[Stored items]
====================

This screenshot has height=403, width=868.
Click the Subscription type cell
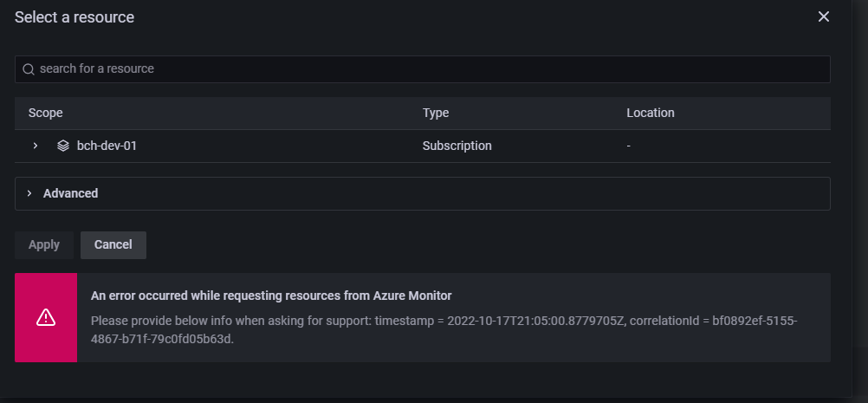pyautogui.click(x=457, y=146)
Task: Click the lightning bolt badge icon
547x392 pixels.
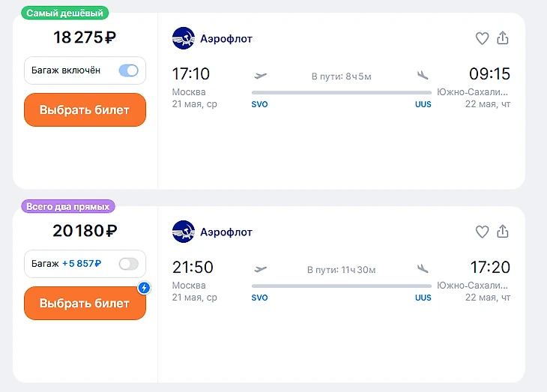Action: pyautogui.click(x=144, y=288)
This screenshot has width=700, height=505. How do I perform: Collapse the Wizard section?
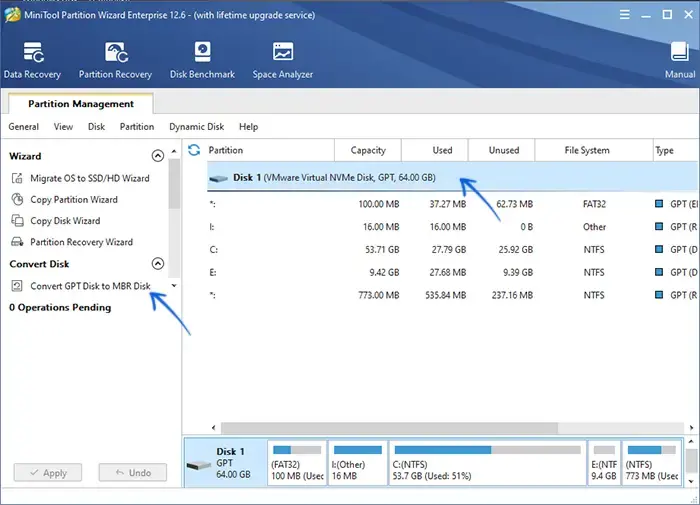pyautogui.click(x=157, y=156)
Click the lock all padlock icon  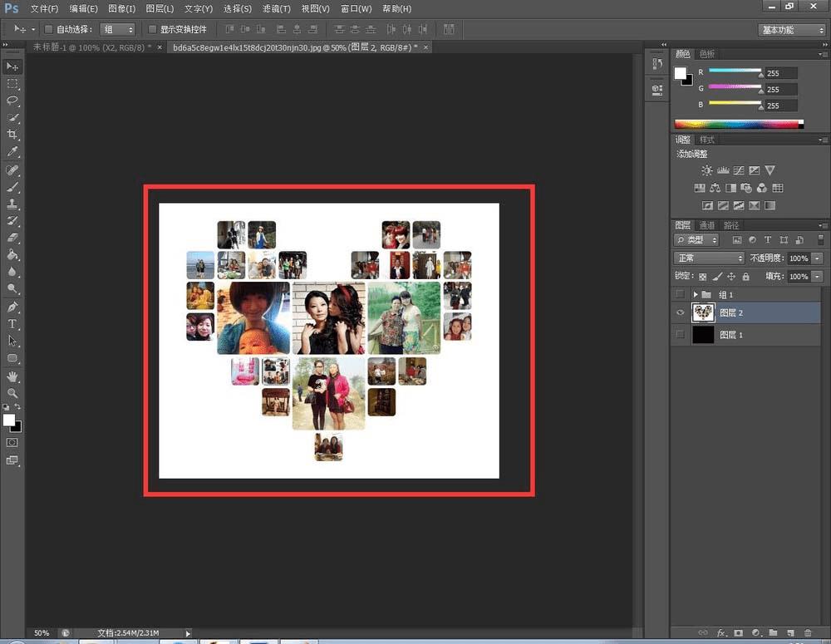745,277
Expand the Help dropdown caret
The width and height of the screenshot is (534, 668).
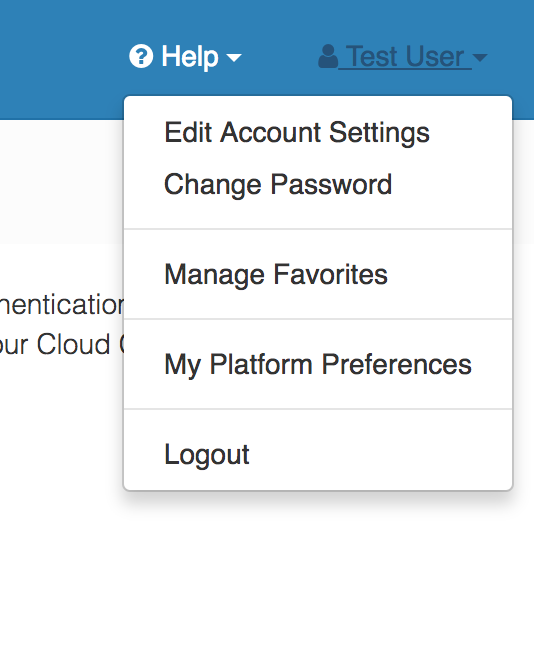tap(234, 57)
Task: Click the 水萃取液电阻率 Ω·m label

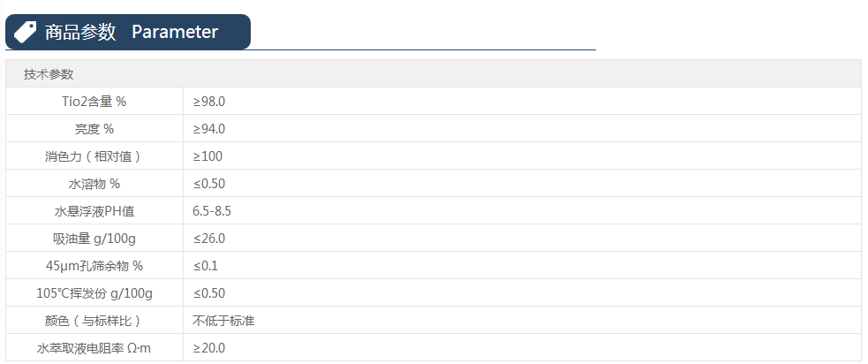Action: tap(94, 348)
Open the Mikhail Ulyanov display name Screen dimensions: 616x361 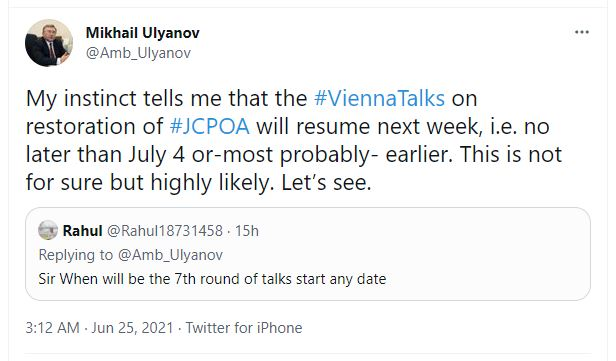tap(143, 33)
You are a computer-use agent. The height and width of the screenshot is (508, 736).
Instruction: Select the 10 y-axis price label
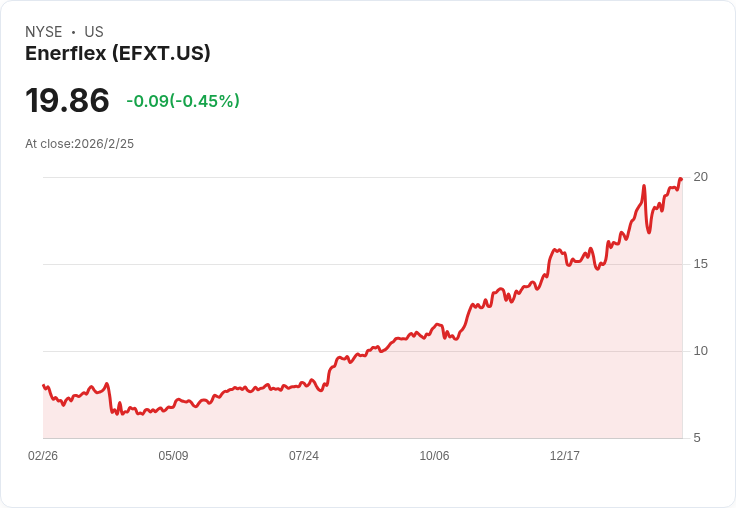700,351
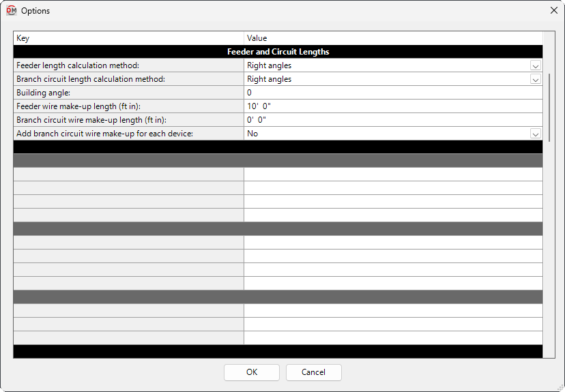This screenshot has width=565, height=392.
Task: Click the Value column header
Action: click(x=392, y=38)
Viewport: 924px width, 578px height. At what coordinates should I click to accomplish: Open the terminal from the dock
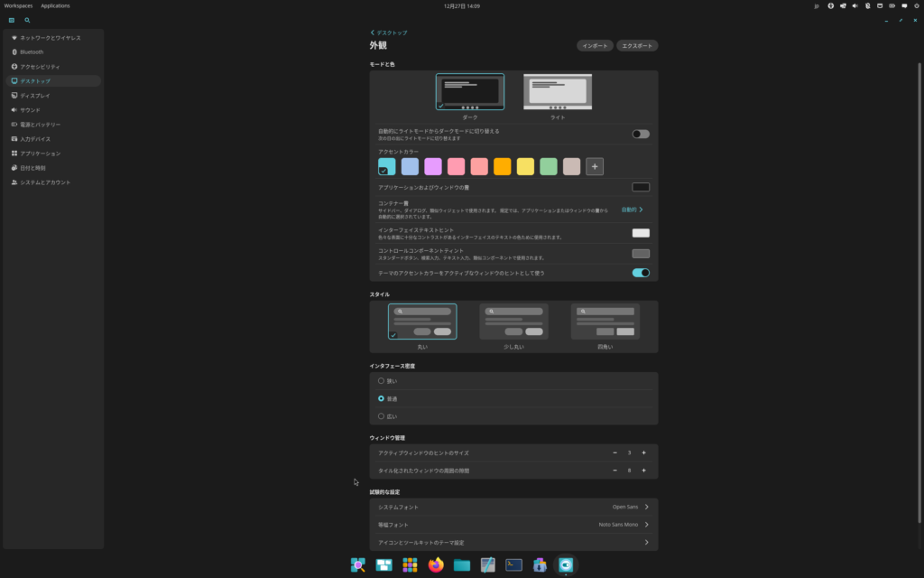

====================

- [What you are asked to do]:
Lines from the one containing "Instruction: Select the 10 y-axis price label" through the end of the entries above, both included, are to be written out exactly; no pictures and no other lines.

- [Answer to this problem]:
Instruction: Select the 10 y-axis price label
700,351
This screenshot has width=565, height=392.
Task: Click the Value column header
Action: click(x=392, y=38)
Viewport: 924px width, 578px height. At what coordinates should I click to accomplish: Open the terminal from the dock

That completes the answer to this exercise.